====== EXTRACT PROVIDED ======

McDoc: Welcome to take-away medicine

19. August 2011

In the U.S., a revolution has begun: For several years, so-called "walk-in medical clinics" have been spreading there. They assume the cost of treating "trivial" illness and give physicians competition. When will the revolution arrive in Germany?

1948 – Fast food sees the light of day. The McDonald brothers develop an innovative and efficient way of cooking hamburgers. The result: all over the whole world, the same quality, the same flavour. Now, in the U.S., diagnosis and treatment is being optimised, standardised and offered by non-medical practitioner staff at low cost. This is not medical excellence. This is the birth of “take-away” medicine.

Cheap treatments at any time

“Walk-in medical clinics” provide a new model for fast patient care. Placed in pharmacies and large shopping centres, at these clinics one need not make an appointment. They are open on weekends and evenings. Their service is limited to vaccinations the treatment of mild illnesses (such as acute sore throat or ear infection) and follow-up care of chronic diseases like diabetes, high blood pressure and high cholesterol. But above all, the costs are more than fifty-percent lower than for a normal doctor. All these services are provided by nurse practitioners.

Nurse practitioners in the U.S. are female or male nurses who have a command of additional specialist knowledge and clinical competencies for expanded practice. The majority of patients in the U.S. who go to these clinics are young (between 18 and 44 years), without insurance and do not have their own family doctor. Currently there are over 1000 “walk-in medical clinics” in the United States and these numbers are steadily increasing. Polls show that in the future about 19% of patients would rather visit one of these small clinics than go to their family doctor or an emergency clinic.

The first of these clinics was opened in 2000 and was immediately the subject of great debate. “Walk-in medical clinics” claim that they offer affordable help, particularly characterised by its high quality. These clinics are confident that they are not creating any new health system, but rather conform to the current one. “There are clear clinical requirements, for when one is to go to a doctor or emergency outpatients department,” says Web Golinkin, CEO of RediClinic small hospitals-chain. Although they can only make small profits through treatment, the clinics ordinarily nevertheless work to quality-assurance standards under the supervision of a physician. They also adhere to clinical guidelines and recommendations so that the care that is given in one, say in New York, is as much as possible the same as in one in Florida.

Doctors voice concerns

Nevertheless, some medical organizations, including the American Medical Association and American Academy of Pediatrics, have expressed concerns about the actual quality. By placing the „walk-in medical clinics“ in pharmacies, it could lead to excessive prescribing of drugs. Furthermore, a visit there could in cases of unforeseen complications lead to increased health care costs. Since there is no continuing care – as compared to the family doctor – it is difficult to act preventively. In 1948 as well, the success of fast food meals was celebrated, the outcome of which is looked at today in some ways with so much dread that policies and campaigns can only limit the damage. Fast food medicine, on the other hand, could potentially wreak even more damage.

======

◆ REQUIRED WORK ◆
1. Reproduce the article on walk-in medical clinics from "Nurse practitioners in" up to and including "an emergency clinic.".
2. Carry on the article about walk-in medical clinics from the point where it stops.

====== EXTRACTED ENTRIES ======

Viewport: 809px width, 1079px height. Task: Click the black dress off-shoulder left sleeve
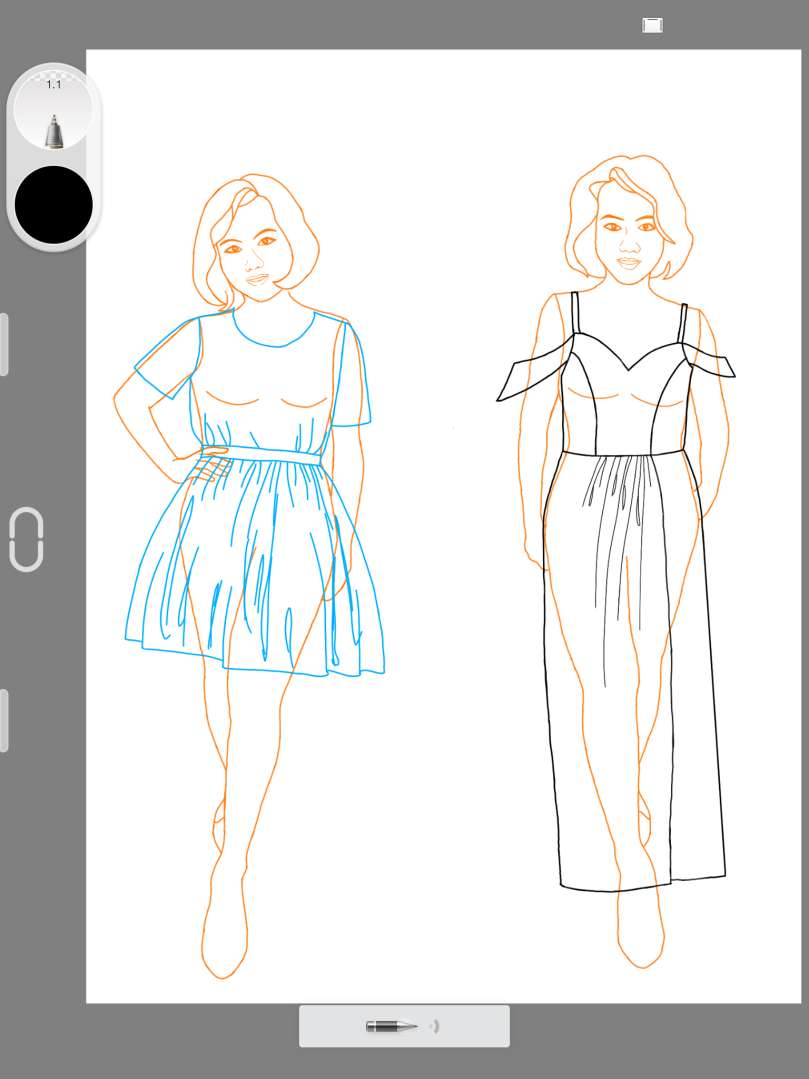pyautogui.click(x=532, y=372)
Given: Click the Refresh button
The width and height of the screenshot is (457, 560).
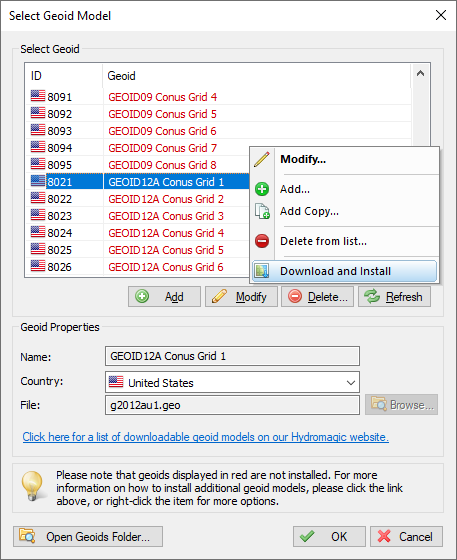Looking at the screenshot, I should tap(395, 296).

======

◆ LIST OF ANSWERS ◆
1.
Nurse practitioners in the U.S. are female or male nurses who have a command of additional specialist knowledge and clinical competencies for expanded practice. The majority of patients in the U.S. who go to these clinics are young (between 18 and 44 years), without insurance and do not have their own family doctor. Currently there are over 1000 “walk-in medical clinics” in the United States and these numbers are steadily increasing. Polls show that in the future about 19% of patients would rather visit one of these small clinics than go to their family doctor or an emergency clinic.

2.
Current studies stand in contrast to these legitimate concerns: In one study from 2009 with 2100 subjects it was able to be shown that there is no visible difference to registered practitioners in the quality of care. The question here is then: Are these clinics actually good, or are registered doctors plainly just bad?

Advantages for Germany?

Will the revolution in “medicine-to-go” nonetheless make it to Germany? In Germany so far there have been no similar services. Both diagnosis, as well as drug therapy, are monopolies sitting in medical hands. A change here could actually be advantageous. Currently overworked family physicians could benefit from this development, since patients with simple illnesses, for whom a clinical check would be sufficient, would only rarely still show up in person. Furthermore, it could lead to smaller economies in the health system via cheaper labour. But this should not be the deciding factor!

There are numerous ‘cons’ opposing these few ‘pros’. In Germany there is currently no equivalent to the education given to the Nursing Specialist. Interest groups continue to ensure that the historically open practice of medicine remains reserved for licensed doctors. While this does prevent rapid progress, it provides however for a high quality standard, around which everything most particularly in the health system is supposed to revolve. Finally, in Germany the necessary infrastructure is also missing, such as large pharmacies and pharmacies in supermarket chains, which are the common providers of the “walk-in medical clinics” in the U.S..


Revolutions can change everything, but they still need a ground on which they can come into being. The development in Germany of “take-away medicine”, at least for now, is most unlikely. What remains is the question of whether Germany will now miss a progressive step, or whether it will unintentionally contribute to maintaining the quality of the health system.